Ces sommes suffiront-elles à résoudre la crise du logement ? Rien n'est moins sûr. « Cela fait partie de ces idées de solutions magiques et simplistes comme la transformation de bureaux en logements alors qu'il faut multiplier les outils », juge l'ancienne ministre du Logement Emmanuelle Cosse. « Si c'est clair qu'il y a des friches polluées sur lesquelles nous pouvons avoir des projets d'aménagement, elles ne sont pas toujours situées là où il y a des bassins de vie », poursuit celle qui est désormais présidente de l'Union sociale pour l'habitat (USH). Selon elle, les entrées de ville, c'est-à-dire là où s'arrêtent les villes, où démarrent les campagnes et surtout où s'étalent des zones commerciales, peuvent constituer des espaces intéressants à réinvestir, car peu aménagées.

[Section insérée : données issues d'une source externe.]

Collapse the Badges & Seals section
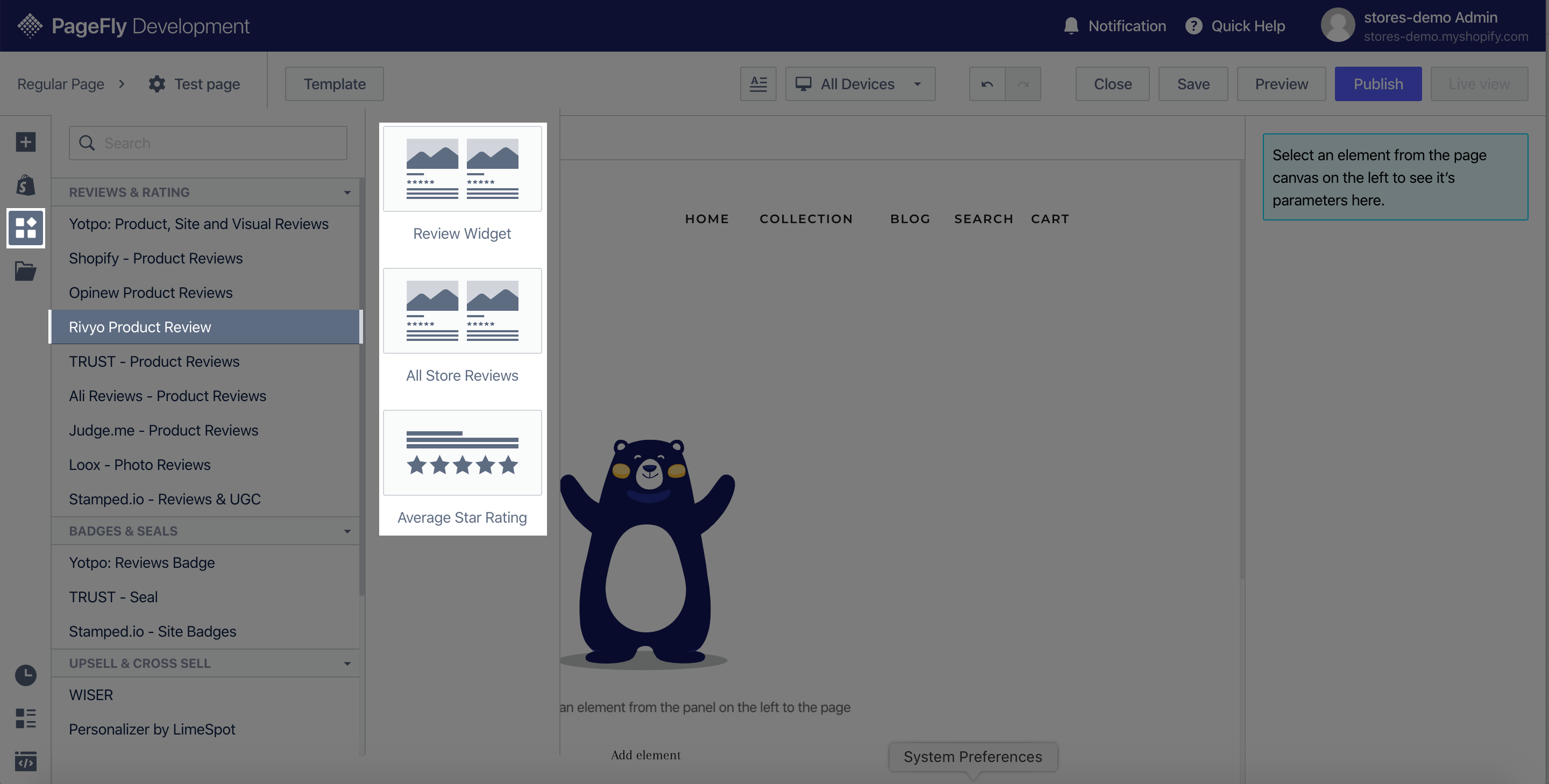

Emmanuel Cosse ne croit pas si bien dire. Même le groupe Altarea, leader dans la construction de centres commerciaux, change de braquet sur le sujet. Son directeur général Jacques Ehrmann, ancien directeur exécutif du groupe Carrefour, vient de signer un partenariat avec son ancien employeur sur trois projets de développement urbain. A Nantes (Loire-Atlantique), Sartrouville et Flins-Aubergenville (Yvelines), d'immenses galeries et parkings horizontaux vont être mutés en logements, bureaux, résidences gérées, écoles et espaces verts, en bonne intelligence avec les collectivités territoriales concernées.

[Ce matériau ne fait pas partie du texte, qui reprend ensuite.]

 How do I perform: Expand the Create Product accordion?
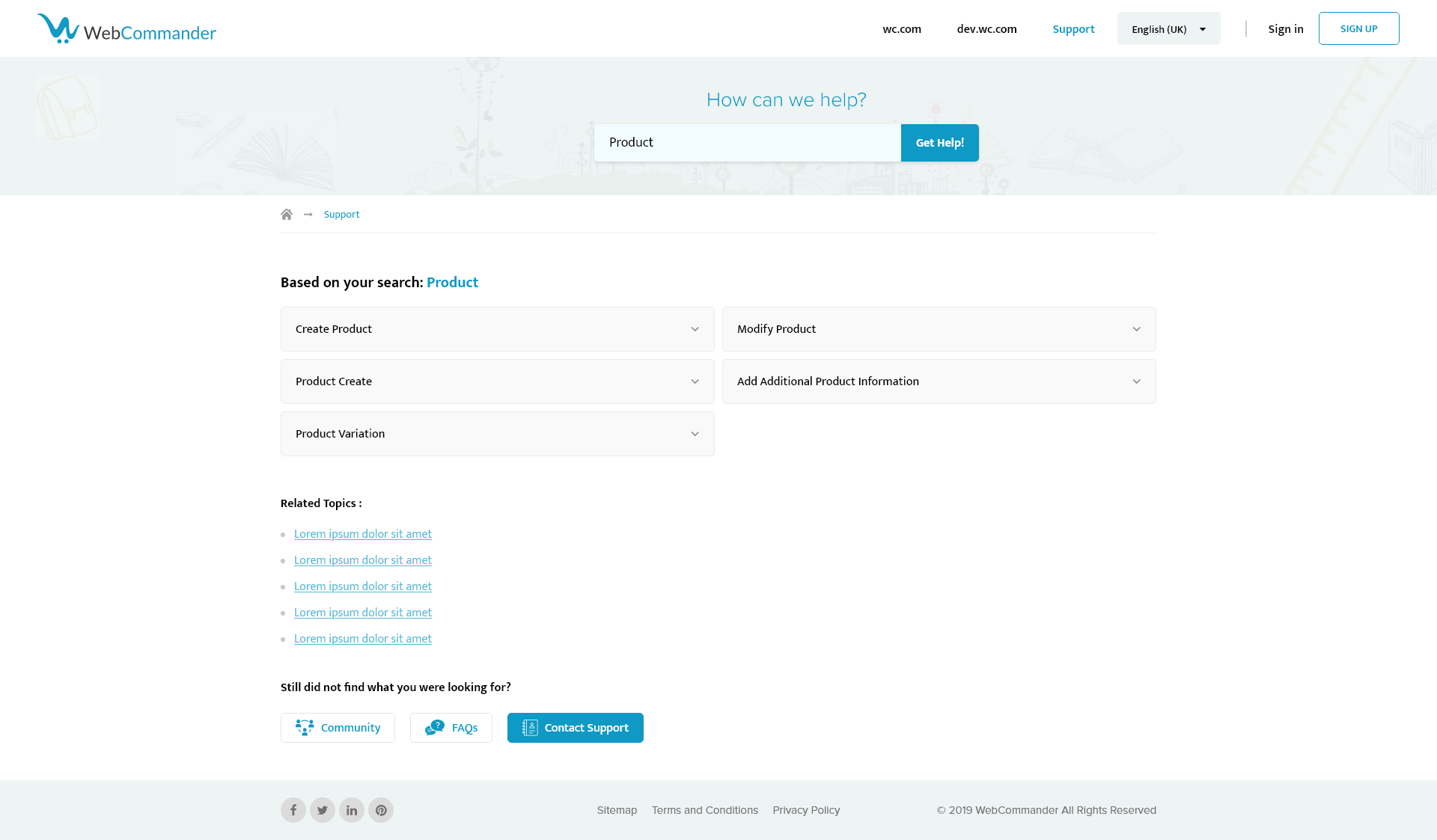coord(497,329)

« Les friches commerciales se présentent de plus en plus », confirme le directeur général du groupe Réalités, qui a un projet du même ordre en Bretagne. « Il faut savoir repenser ces espaces et refaire de l'urbanité: des services, des logements, de la résidence pour personnes âgées, des transports en sites propres, bref de la ville sur la ville et non de l'étalement urbain », ajoute Luc Belot.

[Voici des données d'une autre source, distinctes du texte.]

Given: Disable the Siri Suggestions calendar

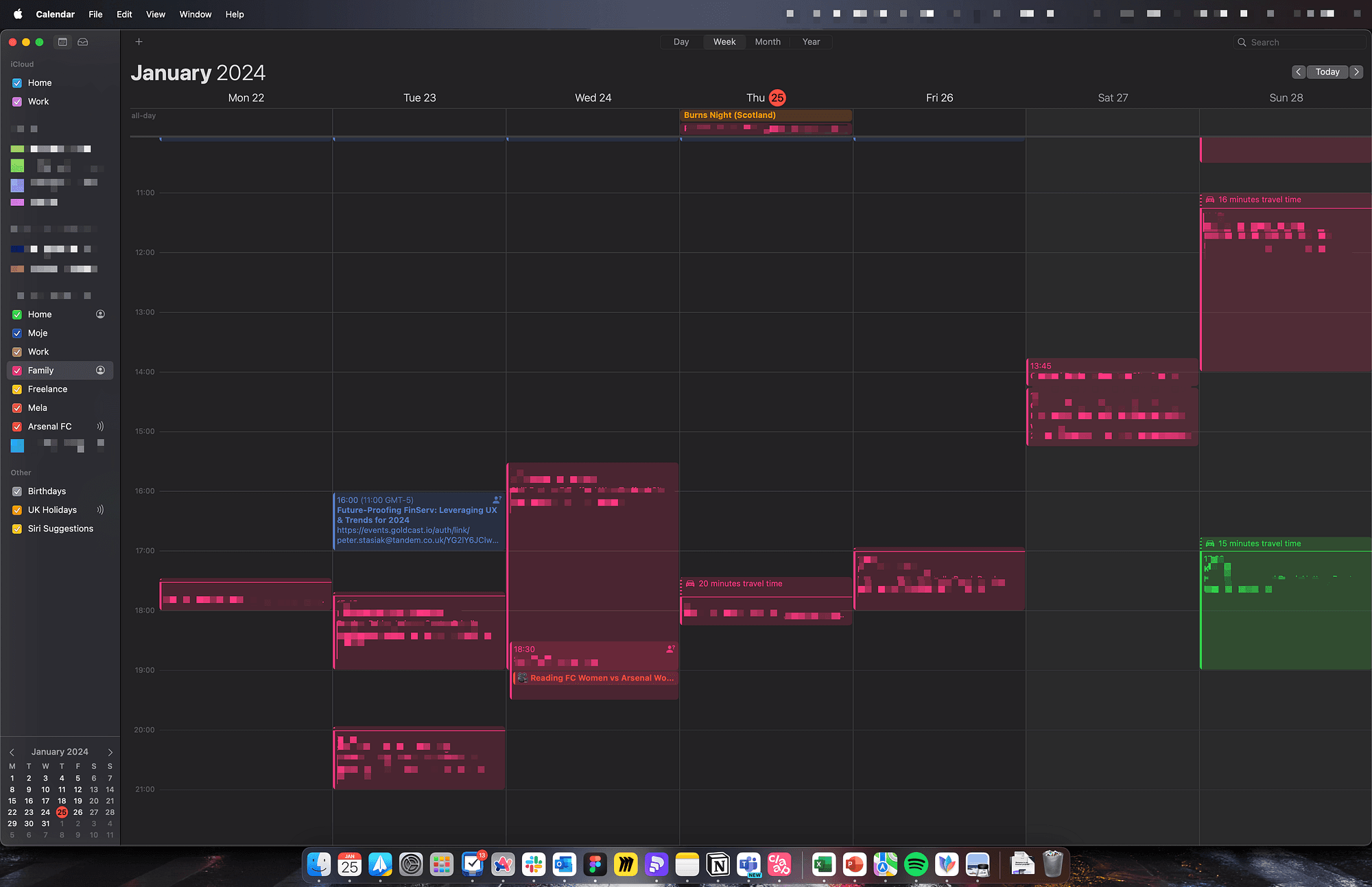Looking at the screenshot, I should click(17, 529).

En Île-de-France, où les terrains sont encore plus rares qu'ailleurs, la mixité des usages, reposant sur ce triptyque commerces-bureaux-résidentiel, reste également une valeur sûre pour convaincre les élus locaux. A Yerres (Essonne), le président de Quanim, Michel Piloquet mêle des équipements publics, un parking-relais au pied de la gare RER, une crèche, un poste de police, des logements sociaux, des locaux pour Pôle Emploi et une pépinière d'entreprises.

Une controverse économique et financière

La controverse sur le recyclage des friches est surtout économique et financière. D'un côté, le président-fondateur d'Alila, considère que « cela nécessite beaucoup d'argent pour les rendre saines car la grande majorité est polluée ». « Les décontaminer et les rendre utilisables peut faire augmenter les prix de 1 à 20 ! » assure Hervé Legros. De l'autre, le directeur général d'Eiffage Immobilier déclare savoir « démolir, reconstruire du logement à faible empreinte carbone, réintroduire la nature en ville plutôt que rénover réhabiliter ». « C'est une question de savoir faire et de volonté politique, d'usages apportés. Dire que ça coûte cher est un faux argument », assène Philippe Plaza.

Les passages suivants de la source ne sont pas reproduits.